The arguments to stop nuclear plants from being built were always fear-based; the risk of a meltdown, everyday radiation exposure, waste disposal and a non-existent link to nuclear weapons proliferation were all easily resolved on the basis of science. They were political riddles designed to trick people into not wanting abundant and reliable energy.
Recently:
AOC said she supports nuclear energy after a trip to Fukushima
Greta Thunberg says existing nuclear plants should be kept open
U2 says nuclear energy is critical for “Net Zero”
Remarkably, the environment is being used as their main reason for supporting nuclear energy; in the past, the environment was their reason for opposing it!
This is all to mask the real purpose of anti-nuclear advocacy: it was always about control.
The Right Reason for Supporting Nuclear Energy
Make no mistake, the cohort around AOC, U2 and Greta Thunberg are not supporting nuclear energy because they’re excited about multipolarity, dedollarization and ending global poverty; they’re supporting it because it’s the West’s last best shot at maintaining hegemony.

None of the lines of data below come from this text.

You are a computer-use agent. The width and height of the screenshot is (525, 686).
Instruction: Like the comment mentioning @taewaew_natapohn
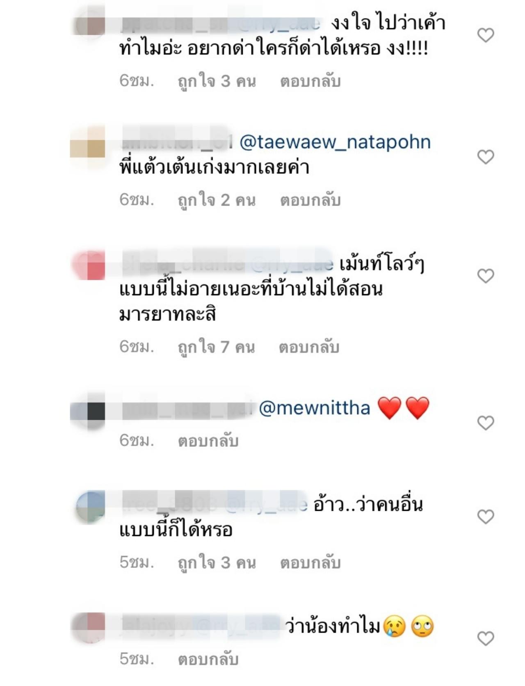486,157
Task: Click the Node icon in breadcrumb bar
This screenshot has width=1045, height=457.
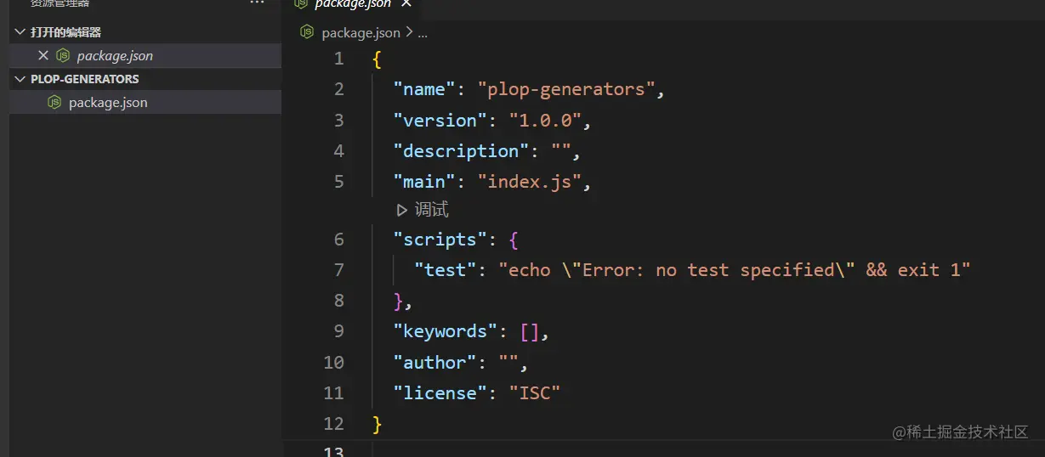Action: pos(307,32)
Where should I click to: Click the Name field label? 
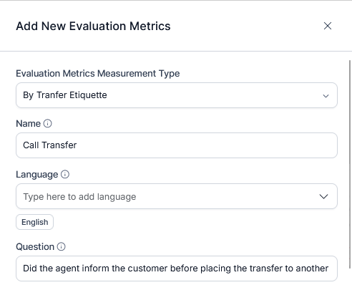pyautogui.click(x=28, y=124)
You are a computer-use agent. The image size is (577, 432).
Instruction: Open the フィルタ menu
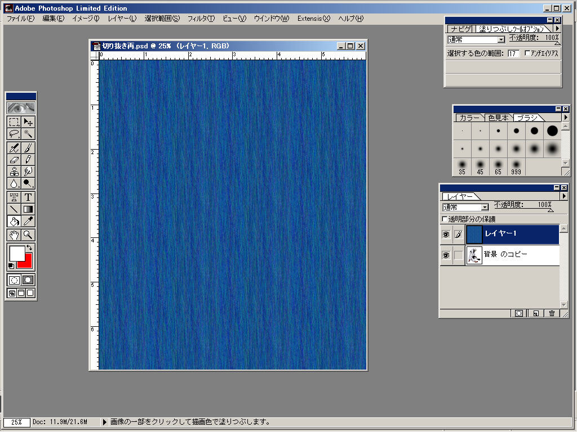pos(201,19)
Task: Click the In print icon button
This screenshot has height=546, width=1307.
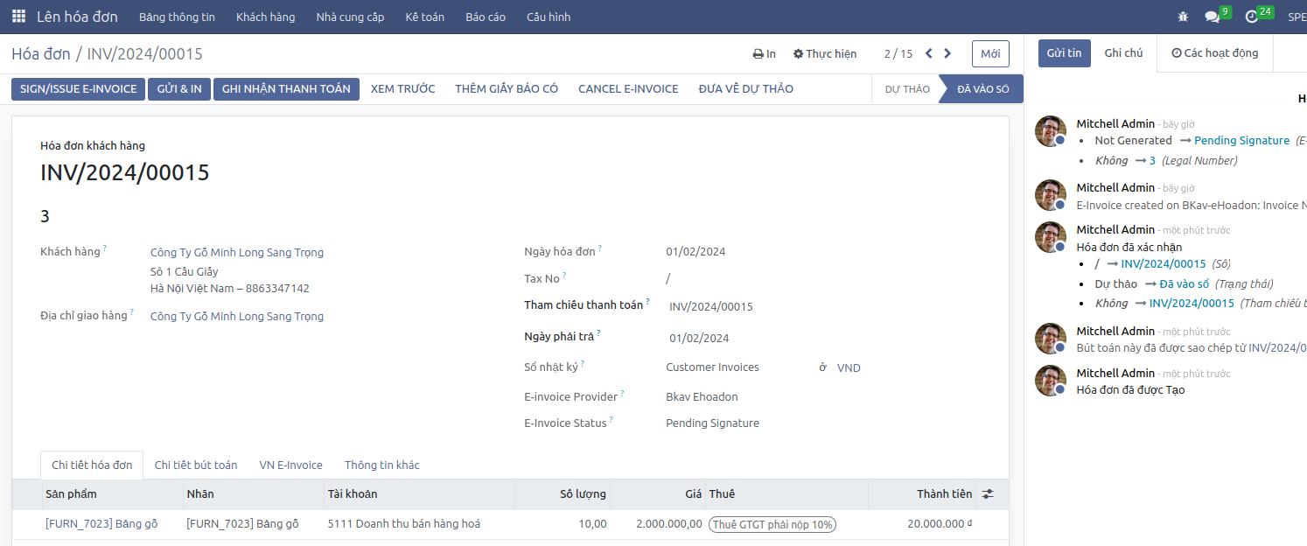Action: (764, 54)
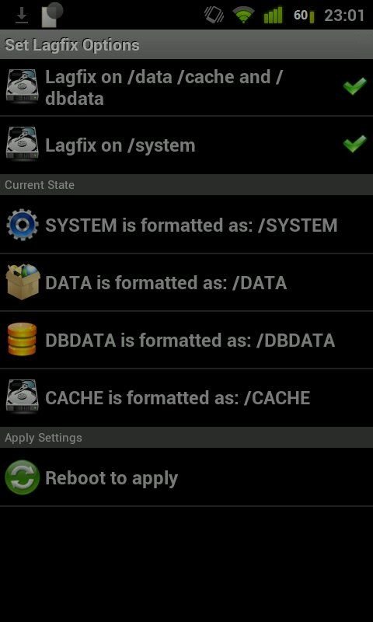The image size is (373, 622).
Task: Tap the blue gear SYSTEM icon
Action: tap(23, 225)
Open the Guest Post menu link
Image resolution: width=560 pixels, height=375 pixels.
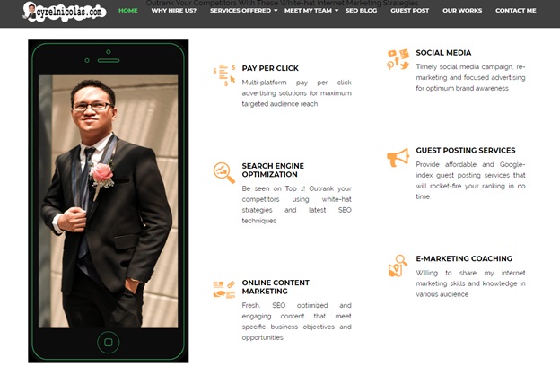click(409, 11)
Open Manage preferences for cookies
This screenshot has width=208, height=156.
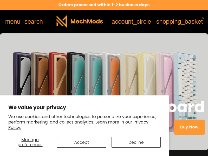pyautogui.click(x=30, y=142)
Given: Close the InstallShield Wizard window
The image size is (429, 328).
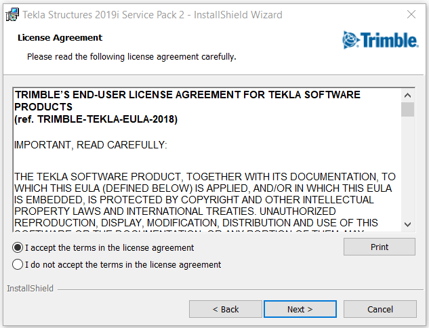Looking at the screenshot, I should pos(411,14).
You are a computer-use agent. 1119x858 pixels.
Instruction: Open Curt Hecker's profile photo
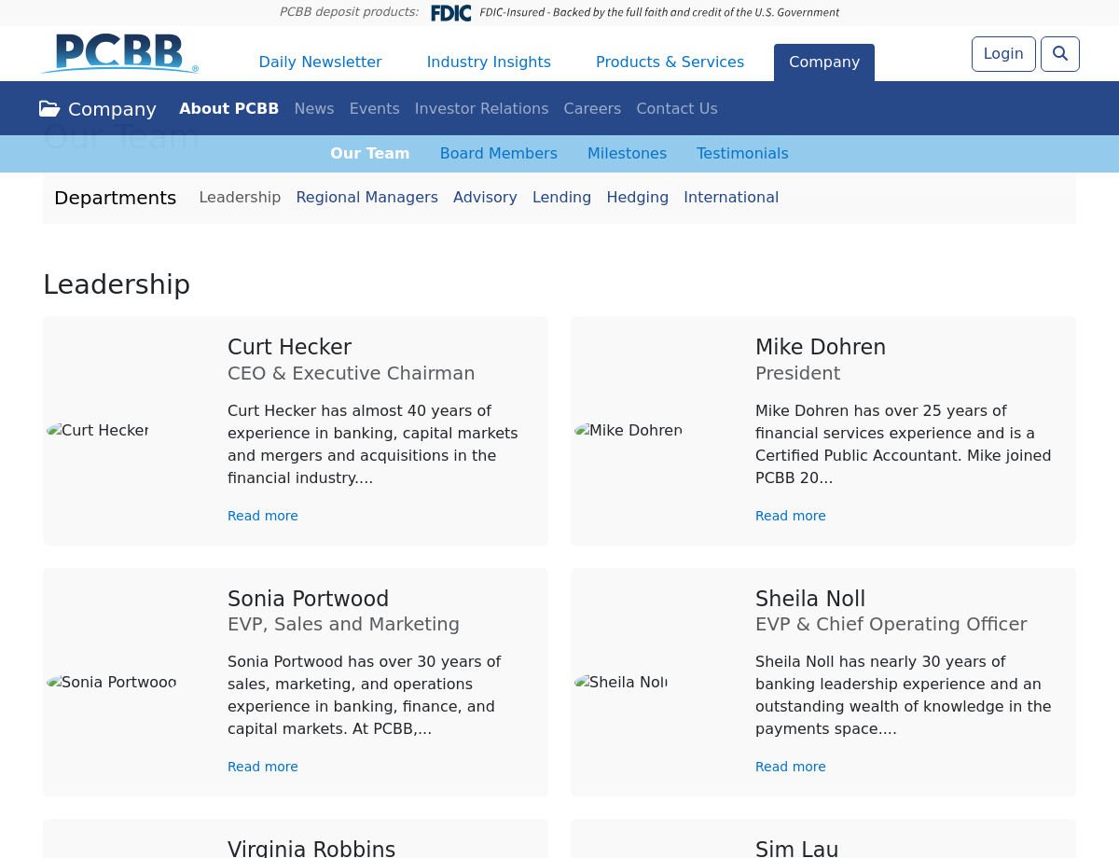click(98, 430)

Not only will nuclear energy provide “energy security” for Western nations while they finance forever war in Ukraine and eventually in Taiwan; it will power the Net Zero microgrids, AI data centers and cryptocurrency microtransactions that dominate their preferred vision of the future economy.
It doesn’t have to be this way. Peaceful collaboration between the three leaders in nuclear technology, the United States, China and Russia could even unlock the potential of fusion energy, which could create even more abundance with fewer limitations. Nuclear energy’s highest and best use is to power an abundant standard of living for all people.
Great nuance! The question isn't just Nuclear: Yes? or No? but for what reason: Multipolar cooperation for development? Or Keeping Up With The Jones'es for competition and maintaining hegemony? This needs to be addressed. Great work!
Not sure I agree about “maintaining western hegemony” as the reason- it’s a bit too far of a jump at the end of the essay. I would say that with the inklings of multipolarity starting to show, the West now has competition for the first time since the “End of History.”
Competition actually requires people to bring their best to survive, and simple math tells us that nuclear is the best by far. The challenge will be to take the energy infrastructure that gets built for the AI censorship panopticon complex and wrest it away to do productive things like making steel and concrete and cars.
So let them come back to nuclear. We should welcome them and build the high energy future we want together. Hopefully we can build a “synthesis”world with free speech and other western ideals while ditching the foreign adventurism and other bad stuff!